As to the boyfriend, can you reopen the discussion and see how he's feeling "now" and what his thoughts are? Maybe make a plan to see him over Thanksgiving vacation or Christmas, etc.? Don't forget you'll make new friends/acquaintances at Uni. And there will be lots of new experiences to distract/help you get through. It might be hard/painful but it's doable. Keep coming here, for starters, over time it will feel like you're part of a group and you'll get to know people here (like me :-) and that will do a lot of good too.

Any sort of groups for ME/CFS you can join near/at school? Any people you can write real letters to/from while at school? My stepson was away for nearly a year recently and I sent him a postcard a day and had a blast finding that many postcards that I thought he'd enjoy and thinking of little things to say to him on each one. It was like having a different sort of journal and helped me in lots of different ways (to pay attention and look for/see things each day of enough interest to report).

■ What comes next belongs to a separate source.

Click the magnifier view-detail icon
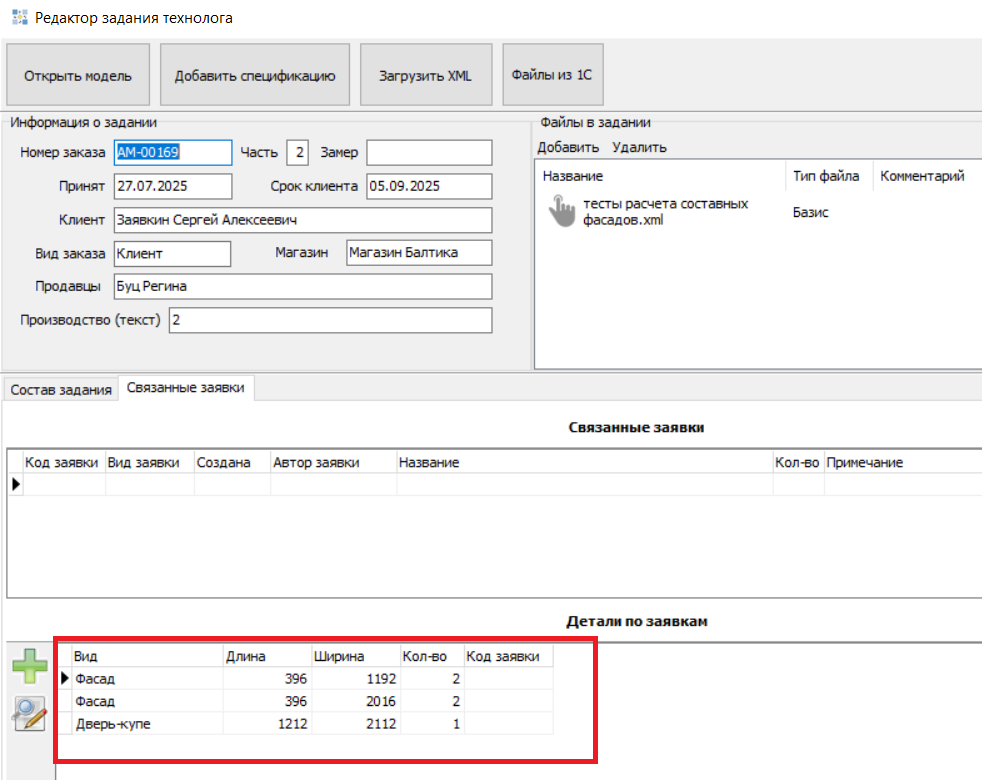 [29, 714]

It was kind of a nice habit to have. You have a grandmother or aunt or friends at other schools, etc. you could write often? I still have a couple letters my girlfriends from high school wrote me while we were in different colleges (and still have those girlfriends :-)

For awhile after I terminated with my T the first time I still ocassionally wrote her letters. She didn't acknowledge/reply, of course, but since it was her business address and she could do whatever she wanted with the mail, I didn't see it as an imposition to her and it was helpful to me (which should be your #1 priority, what helps YOU get better!). I could picture her reading it and I guess it is a little like writers of books picture their audiences. "Knowing" her as I did, I was pretty sure she did read the letters and "enjoyed" receiving them. I sent her a wedding picture when I got married :-) I had just met/started dating my husband a year or so before we terminated.